§ CHALLENGE 1: Reproduce a passage from the lab news excerpt word for word, starting at the words "Ames Lab partners" and stopping after the words "for crime laboratories.".
§ CHALLENGE 2:
Using the lab news excerpt, answer these questions:
(a) On what date did the Jefferson Lab project achieve its critical milestone?
(b) Where will the Forensic Technology Center of Excellence be headquartered?
(c) About how much money will the MFRC receive as a partner in that center?

Jefferson Lab's upgrade milestone

A proposed $310-million project that will double the energy of the electron beam at DOE's Jefferson Lab achieved a critical milestone on November 9. DOE approved the project's performance baseline, granting the approval known as Critical Decision 2 or CD-2. It is the third step in a five-step approval process to increase the energy of Jefferson Lab's accelerator, build a fourth experimental hall, and improve the existing experimental halls. The project will provide scientists a one-of-a-kind tool for peering into the nucleus, its protons and neutrons and studying the building blocks of matter, quarks.

[Kandice Carter, 757/269-7263,
kcarter@jlab.org]

Ames Lab partners in Forensic Center of Excellence

The Midwest Forensics Resource Center (MFRC) at DOE's Ames Laboratory, is a partner in the newly formed Forensic Technology Center of Excellence that will be headquartered at the National Forensic Science Technology Center (NFSTC) located at the Young-Rainey STAR center in Largo, Fla. According to David Baldwin, MFRC director at Ames Laboratory, the MFRC will receive approximately $500,000 as a partner in the Forensic Technology Center of Excellence to support two projects, in particular. One project targets the effective use of process-mapping tools for process improvement, while the other seeks to identify, recruit and retain scientific staff for crime laboratories.

§ RECORDS SUPPLIED:
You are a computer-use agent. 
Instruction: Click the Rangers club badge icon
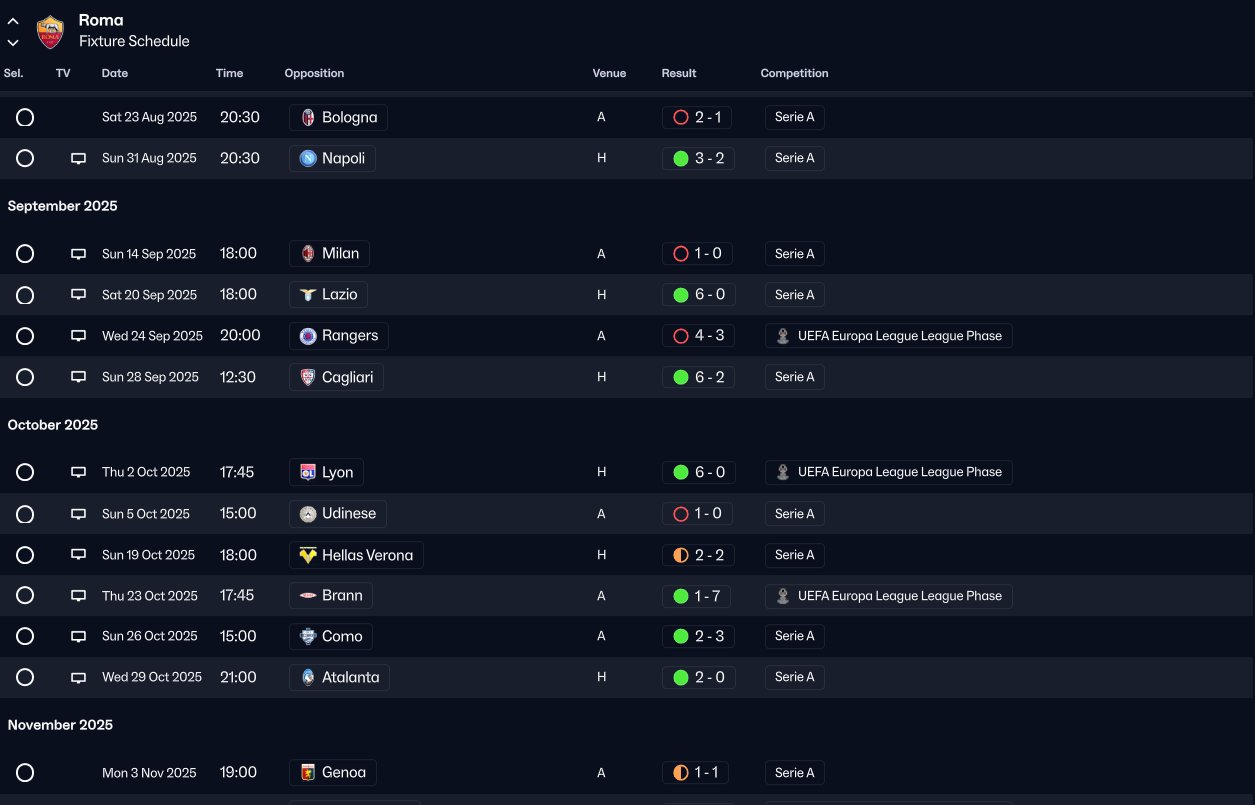(x=308, y=336)
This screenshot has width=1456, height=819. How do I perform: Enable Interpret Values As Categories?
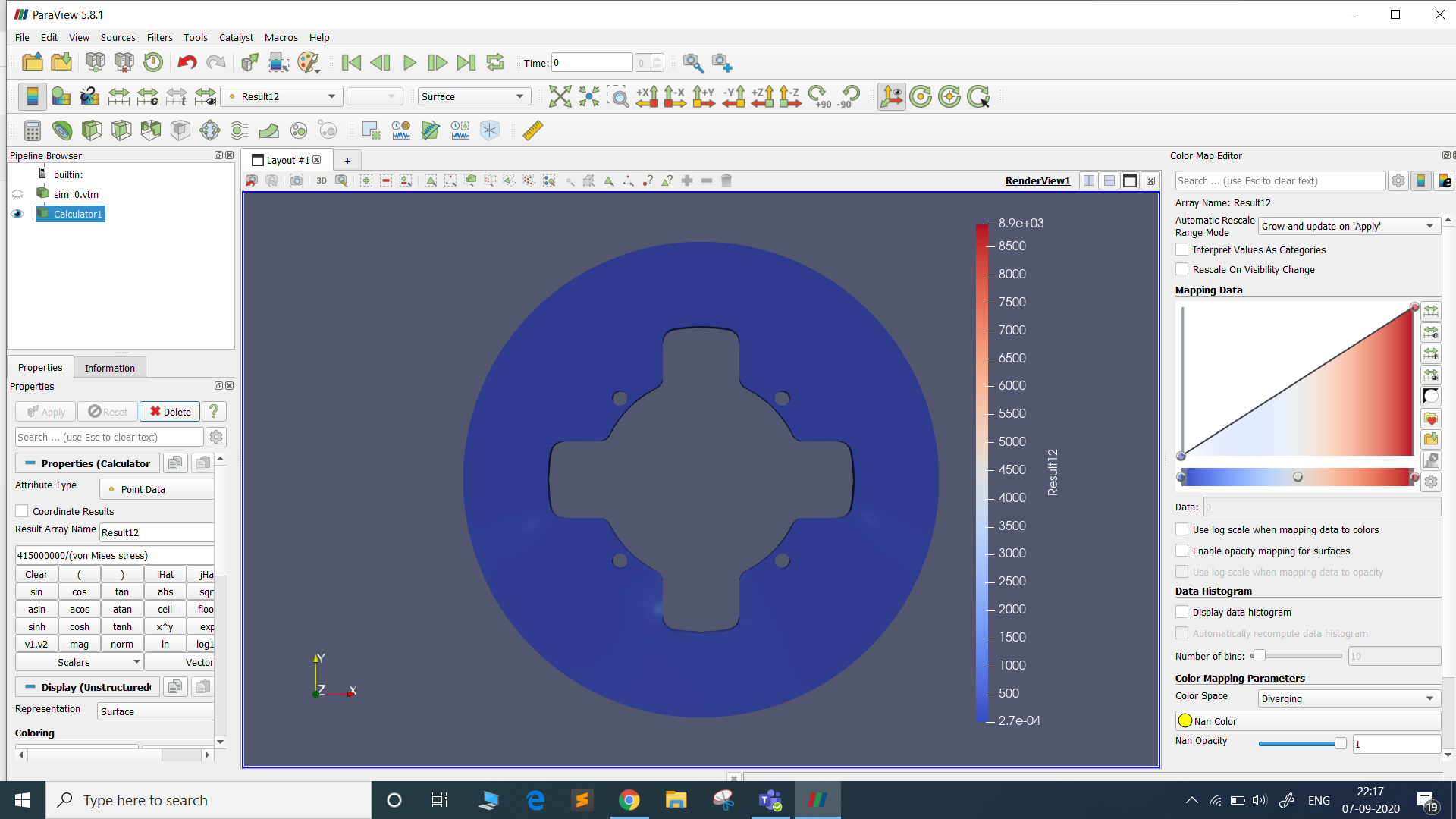(x=1181, y=249)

§ FINAL RESULT 1:
Ames Lab partners in Forensic Center of Excellence

The Midwest Forensics Resource Center (MFRC) at DOE's Ames Laboratory, is a partner in the newly formed Forensic Technology Center of Excellence that will be headquartered at the National Forensic Science Technology Center (NFSTC) located at the Young-Rainey STAR center in Largo, Fla. According to David Baldwin, MFRC director at Ames Laboratory, the MFRC will receive approximately $500,000 as a partner in the Forensic Technology Center of Excellence to support two projects, in particular. One project targets the effective use of process-mapping tools for process improvement, while the other seeks to identify, recruit and retain scientific staff for crime laboratories.

§ FINAL RESULT 2:
(a) November 9.
(b) At the National Forensic Science Technology Center (NFSTC), located at the Young-Rainey STAR center in Largo, Fla.
(c) Approximately $500,000.